AtlasOfLivingAustralia / biocache-store

Occurrence processing, indexing and batch processing
Other
7 stars 24 forks source link

Assertions not working in Biocache Store #393

Open javier-molina opened 4 years ago

javier-molina commented 4 years ago

This is a placeholder to document data assertions that either don't work or do not correctly according to its intended purpose.

Full list of assertions, and decisions on what to do about them is kept in Confluence page of the same name.

Mesibov commented 3 years ago

I did a series of assertions tests in December 2015 on a large sample dataset. Results and problems were reported in biocache-store #100, #101, #102, #103, #104, #105, #106, #107, #108. I would do a check like this very differently today and on a much larger dataset, but note that the problems in those 9 issues are all still open 5 years later (and like most of my ALA GitHub issues postings, have never been labelled, assigned or addressed).

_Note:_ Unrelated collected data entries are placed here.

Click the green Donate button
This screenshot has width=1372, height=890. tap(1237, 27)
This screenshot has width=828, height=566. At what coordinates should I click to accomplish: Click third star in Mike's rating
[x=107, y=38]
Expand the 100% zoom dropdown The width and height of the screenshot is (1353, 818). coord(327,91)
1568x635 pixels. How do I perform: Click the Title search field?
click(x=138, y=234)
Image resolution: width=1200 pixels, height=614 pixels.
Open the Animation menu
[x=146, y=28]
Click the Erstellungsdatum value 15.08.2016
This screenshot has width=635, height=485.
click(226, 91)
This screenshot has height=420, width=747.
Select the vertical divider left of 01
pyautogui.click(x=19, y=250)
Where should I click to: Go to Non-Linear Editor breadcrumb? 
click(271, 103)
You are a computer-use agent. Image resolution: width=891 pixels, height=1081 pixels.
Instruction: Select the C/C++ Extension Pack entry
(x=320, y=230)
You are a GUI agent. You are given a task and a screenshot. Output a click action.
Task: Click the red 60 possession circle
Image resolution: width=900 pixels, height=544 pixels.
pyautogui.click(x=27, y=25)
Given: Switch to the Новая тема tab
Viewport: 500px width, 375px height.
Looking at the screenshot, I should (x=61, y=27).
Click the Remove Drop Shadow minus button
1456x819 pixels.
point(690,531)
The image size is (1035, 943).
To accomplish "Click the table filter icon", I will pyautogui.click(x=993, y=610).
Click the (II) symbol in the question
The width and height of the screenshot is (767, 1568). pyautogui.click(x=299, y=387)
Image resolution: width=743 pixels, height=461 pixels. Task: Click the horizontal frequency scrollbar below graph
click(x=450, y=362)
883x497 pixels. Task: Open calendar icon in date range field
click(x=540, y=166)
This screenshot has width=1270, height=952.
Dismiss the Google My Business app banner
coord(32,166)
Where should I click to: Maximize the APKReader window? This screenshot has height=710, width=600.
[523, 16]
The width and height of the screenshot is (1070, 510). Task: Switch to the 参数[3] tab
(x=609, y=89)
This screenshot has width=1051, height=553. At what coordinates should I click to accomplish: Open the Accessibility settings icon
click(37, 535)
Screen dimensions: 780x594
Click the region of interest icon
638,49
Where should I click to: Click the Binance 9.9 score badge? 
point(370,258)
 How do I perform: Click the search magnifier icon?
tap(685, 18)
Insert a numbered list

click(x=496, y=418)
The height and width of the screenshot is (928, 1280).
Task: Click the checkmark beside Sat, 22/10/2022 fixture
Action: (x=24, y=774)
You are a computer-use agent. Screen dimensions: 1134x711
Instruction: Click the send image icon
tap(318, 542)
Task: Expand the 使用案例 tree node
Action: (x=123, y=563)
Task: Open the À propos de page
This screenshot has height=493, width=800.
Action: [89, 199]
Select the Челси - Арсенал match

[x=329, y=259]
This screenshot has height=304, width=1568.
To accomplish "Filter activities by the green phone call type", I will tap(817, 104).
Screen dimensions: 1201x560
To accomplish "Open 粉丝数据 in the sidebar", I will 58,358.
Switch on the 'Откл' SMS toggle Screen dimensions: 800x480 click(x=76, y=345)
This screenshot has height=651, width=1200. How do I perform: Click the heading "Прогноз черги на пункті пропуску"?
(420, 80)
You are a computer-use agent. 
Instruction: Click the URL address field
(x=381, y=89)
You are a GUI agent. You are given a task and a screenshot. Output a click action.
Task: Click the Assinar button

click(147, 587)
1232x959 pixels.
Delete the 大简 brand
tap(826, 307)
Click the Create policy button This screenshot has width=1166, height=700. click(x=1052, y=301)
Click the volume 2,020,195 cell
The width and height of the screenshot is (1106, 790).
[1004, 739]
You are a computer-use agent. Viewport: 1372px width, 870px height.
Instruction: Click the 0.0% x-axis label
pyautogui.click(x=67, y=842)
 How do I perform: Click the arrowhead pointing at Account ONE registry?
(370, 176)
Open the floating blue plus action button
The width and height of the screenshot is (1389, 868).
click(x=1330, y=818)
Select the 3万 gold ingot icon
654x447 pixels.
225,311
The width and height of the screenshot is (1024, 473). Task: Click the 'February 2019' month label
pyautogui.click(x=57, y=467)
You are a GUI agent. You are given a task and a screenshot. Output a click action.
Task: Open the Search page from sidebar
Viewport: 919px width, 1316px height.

Two different approaches to "assertions not working" are illustrated here in #393 (and on the Confluence page) and in my 2015 effort. One is to pick up "not workings" opportunistically. The other is to systematically analyse whether or not assertions work as intended, which sounds to me like quality control in ALA's data processing, and which does not seem to have been an ALA priority.

A related question - for which a GitHub issues page is not the appropriate place - is which (if any) of ALA's assertions have any value. Has ALA ever systematically examined whether and how data providers respond to assertions in their records? How confident can end-users be in the 2020 "data quality" filtering initiative, that the exclusions are validly "bad" and the inclusions validly "good"?